Researchers from Carnegie Mellon University (CMU) have created the first robotically driven experimentation system to determine the effects of a large number of drugs on many proteins, reducing the number of necessary experiments by 70%.
The model, presented in the journal eLife, uses an approach that could lead to accurate predictions of the interactions between novel drugs and their targets, helping reduce the cost of drug discovery.
“Biomedical scientists have invested a lot of effort in making it easier to perform numerous experiments quickly and cheaply,” says lead author Armaghan Naik, a Lane Fellow in CMU’s Computational Biology Department.
“However, we simply cannot perform an experiment for every possible combination of biological conditions, such as genetic mutation and cell type. Researchers have therefore had to choose a few conditions or targets to test exhaustively, or pick experiments themselves. The question is which experiments do you pick?”
Naik says that careful balance between performing experiments that can be predicted confidently and those that cannot is a challenge for humans, as it requires reasoning about an enormous amount of hypothetical outcomes at the same time.

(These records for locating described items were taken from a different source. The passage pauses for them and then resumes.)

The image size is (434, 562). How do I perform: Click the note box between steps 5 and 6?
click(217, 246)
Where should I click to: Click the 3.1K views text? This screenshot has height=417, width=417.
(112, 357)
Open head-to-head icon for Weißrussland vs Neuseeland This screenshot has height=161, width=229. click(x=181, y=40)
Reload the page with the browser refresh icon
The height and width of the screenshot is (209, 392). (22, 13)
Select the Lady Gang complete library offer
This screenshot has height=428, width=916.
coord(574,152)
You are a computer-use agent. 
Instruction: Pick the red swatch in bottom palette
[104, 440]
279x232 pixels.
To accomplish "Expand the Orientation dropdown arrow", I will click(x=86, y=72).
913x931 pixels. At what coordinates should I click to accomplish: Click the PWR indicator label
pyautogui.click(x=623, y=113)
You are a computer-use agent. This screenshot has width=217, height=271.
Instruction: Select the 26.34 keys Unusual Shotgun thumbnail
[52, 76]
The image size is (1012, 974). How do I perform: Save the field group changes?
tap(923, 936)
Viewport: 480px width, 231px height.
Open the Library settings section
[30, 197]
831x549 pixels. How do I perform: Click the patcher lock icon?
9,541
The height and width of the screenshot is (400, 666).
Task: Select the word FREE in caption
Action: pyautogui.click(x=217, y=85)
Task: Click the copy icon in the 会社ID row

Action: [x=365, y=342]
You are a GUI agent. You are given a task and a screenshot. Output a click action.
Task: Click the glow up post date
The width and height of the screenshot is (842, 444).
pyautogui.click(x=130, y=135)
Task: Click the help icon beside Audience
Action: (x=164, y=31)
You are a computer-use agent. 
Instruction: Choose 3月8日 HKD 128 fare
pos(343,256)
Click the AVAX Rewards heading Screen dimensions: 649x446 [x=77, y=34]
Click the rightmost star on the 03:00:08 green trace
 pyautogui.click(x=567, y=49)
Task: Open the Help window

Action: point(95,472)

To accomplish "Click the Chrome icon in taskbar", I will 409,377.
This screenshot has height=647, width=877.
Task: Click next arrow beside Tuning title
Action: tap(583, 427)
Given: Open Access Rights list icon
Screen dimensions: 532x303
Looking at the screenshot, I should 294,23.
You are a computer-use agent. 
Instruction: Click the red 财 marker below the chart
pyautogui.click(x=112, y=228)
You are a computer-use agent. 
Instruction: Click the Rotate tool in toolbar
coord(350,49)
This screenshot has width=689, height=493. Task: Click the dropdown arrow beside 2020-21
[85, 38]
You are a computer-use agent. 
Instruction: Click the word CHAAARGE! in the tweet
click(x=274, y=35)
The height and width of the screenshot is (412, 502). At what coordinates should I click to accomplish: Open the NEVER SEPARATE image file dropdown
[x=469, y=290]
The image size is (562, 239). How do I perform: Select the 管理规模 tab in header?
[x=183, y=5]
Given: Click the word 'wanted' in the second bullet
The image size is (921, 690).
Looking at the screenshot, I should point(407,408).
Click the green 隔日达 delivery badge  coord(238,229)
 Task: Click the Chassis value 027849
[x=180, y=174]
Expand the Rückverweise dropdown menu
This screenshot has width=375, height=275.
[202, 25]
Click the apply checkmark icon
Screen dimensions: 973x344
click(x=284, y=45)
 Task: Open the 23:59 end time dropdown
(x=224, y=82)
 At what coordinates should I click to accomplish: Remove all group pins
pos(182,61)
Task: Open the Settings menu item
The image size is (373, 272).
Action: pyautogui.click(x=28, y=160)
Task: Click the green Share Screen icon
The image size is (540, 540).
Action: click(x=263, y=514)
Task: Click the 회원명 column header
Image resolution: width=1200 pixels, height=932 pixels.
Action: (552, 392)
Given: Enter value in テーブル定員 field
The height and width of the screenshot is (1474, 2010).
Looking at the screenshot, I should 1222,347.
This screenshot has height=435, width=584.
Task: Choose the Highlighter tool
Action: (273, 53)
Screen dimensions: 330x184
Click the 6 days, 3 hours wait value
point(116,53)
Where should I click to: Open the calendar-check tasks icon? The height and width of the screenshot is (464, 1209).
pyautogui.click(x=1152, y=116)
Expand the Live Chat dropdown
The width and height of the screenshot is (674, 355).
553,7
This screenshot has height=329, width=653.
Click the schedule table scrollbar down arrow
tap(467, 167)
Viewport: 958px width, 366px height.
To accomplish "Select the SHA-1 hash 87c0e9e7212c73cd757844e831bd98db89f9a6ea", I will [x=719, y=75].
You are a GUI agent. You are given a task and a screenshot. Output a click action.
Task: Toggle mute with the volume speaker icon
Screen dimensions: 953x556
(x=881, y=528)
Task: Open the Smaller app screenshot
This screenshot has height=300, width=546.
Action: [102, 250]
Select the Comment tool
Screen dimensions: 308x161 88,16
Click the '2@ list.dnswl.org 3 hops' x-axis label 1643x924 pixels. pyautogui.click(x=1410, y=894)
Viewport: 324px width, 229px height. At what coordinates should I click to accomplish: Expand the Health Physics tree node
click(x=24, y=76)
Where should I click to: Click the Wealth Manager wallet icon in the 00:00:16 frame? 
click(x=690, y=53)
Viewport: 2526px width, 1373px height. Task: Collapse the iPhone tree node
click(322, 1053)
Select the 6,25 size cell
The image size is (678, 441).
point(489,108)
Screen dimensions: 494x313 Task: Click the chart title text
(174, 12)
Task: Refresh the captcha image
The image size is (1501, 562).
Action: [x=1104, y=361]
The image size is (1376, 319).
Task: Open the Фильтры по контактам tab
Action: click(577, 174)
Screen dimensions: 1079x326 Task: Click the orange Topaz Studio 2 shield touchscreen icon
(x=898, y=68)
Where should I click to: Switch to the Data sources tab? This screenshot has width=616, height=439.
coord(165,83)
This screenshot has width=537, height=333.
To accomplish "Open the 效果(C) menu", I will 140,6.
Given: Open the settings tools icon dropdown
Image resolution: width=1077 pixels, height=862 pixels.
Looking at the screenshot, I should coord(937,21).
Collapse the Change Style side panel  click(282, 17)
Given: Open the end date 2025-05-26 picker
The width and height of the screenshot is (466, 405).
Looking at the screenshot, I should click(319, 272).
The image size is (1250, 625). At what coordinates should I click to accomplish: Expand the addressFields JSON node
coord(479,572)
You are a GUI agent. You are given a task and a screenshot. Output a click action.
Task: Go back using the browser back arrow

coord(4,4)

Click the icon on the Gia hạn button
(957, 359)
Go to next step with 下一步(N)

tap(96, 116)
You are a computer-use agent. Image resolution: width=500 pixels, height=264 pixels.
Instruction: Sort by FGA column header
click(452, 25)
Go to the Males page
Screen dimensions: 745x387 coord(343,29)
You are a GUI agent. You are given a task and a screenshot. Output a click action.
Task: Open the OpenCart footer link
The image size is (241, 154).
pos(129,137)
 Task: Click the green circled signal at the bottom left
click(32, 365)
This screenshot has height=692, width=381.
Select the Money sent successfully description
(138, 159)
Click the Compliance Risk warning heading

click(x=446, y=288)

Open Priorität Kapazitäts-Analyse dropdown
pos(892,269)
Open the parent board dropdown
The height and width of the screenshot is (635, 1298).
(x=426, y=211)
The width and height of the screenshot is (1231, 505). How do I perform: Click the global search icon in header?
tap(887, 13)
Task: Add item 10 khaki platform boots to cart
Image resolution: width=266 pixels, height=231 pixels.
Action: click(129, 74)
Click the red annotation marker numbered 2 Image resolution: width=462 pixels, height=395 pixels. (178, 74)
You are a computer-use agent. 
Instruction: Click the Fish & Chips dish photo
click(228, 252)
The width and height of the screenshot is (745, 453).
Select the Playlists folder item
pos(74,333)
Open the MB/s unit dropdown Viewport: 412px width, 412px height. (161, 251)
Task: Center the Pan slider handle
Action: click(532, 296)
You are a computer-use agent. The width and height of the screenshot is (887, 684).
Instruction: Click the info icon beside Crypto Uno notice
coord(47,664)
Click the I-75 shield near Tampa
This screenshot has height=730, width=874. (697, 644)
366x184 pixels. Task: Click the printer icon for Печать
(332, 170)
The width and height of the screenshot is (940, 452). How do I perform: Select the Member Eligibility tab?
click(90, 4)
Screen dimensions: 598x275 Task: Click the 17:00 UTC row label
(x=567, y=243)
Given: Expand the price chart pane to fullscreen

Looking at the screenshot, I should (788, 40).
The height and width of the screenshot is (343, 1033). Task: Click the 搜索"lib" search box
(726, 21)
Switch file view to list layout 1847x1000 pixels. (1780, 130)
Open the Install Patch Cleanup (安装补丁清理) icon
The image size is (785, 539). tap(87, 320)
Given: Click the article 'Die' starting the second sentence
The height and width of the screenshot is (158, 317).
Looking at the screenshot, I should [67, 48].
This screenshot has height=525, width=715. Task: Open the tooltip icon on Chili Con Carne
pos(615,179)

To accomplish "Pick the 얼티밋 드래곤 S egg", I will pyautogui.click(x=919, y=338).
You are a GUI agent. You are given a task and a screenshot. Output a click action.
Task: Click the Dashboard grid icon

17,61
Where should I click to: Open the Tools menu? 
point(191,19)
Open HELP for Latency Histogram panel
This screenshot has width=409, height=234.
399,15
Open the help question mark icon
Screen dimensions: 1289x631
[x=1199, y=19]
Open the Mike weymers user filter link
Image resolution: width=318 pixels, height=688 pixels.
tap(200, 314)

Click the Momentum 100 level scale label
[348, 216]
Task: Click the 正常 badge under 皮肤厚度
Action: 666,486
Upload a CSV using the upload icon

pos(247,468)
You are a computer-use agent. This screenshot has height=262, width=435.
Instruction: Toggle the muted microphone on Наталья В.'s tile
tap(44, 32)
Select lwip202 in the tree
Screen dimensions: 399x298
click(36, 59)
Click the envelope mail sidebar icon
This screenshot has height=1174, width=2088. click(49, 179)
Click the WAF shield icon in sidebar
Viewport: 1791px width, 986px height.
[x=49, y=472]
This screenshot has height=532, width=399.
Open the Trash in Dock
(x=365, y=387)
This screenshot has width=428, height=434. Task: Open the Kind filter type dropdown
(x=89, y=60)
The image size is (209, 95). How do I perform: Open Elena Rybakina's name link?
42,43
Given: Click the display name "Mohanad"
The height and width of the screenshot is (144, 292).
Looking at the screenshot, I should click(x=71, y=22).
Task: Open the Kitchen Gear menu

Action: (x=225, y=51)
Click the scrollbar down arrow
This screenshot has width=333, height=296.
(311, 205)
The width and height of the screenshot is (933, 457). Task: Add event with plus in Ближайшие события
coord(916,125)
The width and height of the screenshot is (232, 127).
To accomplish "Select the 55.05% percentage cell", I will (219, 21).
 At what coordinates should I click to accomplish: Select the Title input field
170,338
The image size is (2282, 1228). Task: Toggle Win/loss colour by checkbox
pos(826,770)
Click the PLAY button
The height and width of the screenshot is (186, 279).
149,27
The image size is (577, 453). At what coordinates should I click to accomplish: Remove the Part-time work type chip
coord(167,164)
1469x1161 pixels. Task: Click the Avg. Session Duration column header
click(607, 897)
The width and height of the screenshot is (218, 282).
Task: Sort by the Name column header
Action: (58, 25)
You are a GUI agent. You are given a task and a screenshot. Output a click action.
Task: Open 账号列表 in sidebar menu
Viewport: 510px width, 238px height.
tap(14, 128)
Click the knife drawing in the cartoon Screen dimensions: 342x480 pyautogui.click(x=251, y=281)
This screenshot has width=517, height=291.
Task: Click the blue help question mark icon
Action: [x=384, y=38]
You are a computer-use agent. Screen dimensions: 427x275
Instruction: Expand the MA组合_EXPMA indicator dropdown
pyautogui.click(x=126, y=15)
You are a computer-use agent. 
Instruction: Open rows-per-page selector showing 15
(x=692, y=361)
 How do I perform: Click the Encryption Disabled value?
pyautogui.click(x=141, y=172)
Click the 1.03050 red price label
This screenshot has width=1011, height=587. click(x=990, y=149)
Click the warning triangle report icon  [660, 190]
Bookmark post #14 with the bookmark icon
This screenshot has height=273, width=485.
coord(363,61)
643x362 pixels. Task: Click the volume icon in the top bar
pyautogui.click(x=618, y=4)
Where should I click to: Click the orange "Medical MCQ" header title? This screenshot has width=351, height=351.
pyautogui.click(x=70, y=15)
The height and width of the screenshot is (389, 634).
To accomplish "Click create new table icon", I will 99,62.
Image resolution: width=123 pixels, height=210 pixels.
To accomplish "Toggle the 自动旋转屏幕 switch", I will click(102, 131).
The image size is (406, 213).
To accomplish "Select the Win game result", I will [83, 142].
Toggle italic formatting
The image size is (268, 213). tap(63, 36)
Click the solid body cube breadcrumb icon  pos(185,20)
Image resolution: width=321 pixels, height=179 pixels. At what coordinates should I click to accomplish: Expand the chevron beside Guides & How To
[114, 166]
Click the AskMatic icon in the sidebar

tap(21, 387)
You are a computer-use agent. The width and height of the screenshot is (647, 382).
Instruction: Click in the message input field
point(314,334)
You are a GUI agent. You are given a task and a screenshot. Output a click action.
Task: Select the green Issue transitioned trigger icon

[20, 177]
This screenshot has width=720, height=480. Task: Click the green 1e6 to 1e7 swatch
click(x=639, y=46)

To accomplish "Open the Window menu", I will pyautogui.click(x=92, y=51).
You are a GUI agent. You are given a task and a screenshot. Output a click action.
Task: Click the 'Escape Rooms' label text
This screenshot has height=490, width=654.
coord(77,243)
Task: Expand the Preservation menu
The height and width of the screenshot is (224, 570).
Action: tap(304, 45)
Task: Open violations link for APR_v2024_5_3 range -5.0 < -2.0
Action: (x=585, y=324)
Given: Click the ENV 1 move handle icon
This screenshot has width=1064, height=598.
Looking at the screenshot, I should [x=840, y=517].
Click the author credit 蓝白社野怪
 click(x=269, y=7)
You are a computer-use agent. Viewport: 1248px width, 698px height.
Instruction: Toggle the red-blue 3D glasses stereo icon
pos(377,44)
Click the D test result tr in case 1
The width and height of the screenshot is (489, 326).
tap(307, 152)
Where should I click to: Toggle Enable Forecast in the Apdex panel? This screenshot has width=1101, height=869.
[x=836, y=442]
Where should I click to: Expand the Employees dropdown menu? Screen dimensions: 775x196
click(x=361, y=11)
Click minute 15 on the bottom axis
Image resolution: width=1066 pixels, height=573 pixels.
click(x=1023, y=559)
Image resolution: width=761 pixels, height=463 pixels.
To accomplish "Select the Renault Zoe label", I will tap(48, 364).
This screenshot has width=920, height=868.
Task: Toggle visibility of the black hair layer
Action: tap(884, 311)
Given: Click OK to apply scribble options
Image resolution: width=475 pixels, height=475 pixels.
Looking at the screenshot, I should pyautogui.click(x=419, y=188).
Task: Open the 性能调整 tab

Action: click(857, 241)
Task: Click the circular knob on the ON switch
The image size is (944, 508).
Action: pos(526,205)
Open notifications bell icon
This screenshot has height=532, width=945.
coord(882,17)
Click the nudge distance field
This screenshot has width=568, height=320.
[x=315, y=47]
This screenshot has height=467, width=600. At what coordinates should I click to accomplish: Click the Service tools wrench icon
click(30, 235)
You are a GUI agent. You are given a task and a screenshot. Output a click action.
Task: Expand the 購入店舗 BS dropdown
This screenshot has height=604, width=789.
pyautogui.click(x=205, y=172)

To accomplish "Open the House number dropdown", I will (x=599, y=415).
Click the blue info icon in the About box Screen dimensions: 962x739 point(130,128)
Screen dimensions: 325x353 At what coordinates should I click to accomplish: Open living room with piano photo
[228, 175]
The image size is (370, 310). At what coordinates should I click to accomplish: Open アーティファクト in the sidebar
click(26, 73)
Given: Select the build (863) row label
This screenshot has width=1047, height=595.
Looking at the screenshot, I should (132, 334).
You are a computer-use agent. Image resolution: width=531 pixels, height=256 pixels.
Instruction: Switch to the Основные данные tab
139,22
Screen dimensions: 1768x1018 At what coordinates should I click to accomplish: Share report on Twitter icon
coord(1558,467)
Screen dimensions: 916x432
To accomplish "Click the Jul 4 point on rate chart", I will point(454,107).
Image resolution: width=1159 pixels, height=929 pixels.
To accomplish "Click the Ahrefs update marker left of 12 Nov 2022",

To address this problem, the research team has previously described the application of a machine learning approach called “active learning”. This involves a computer repeatedly choosing which experiments to do, in order to learn efficiently from the patterns it observes in the data. The team is led by senior author Robert F. Murphy, Professor at the Ray and Stephanie Lane Center for Computational Biology, and Head of CMU’s Computational Biology Department.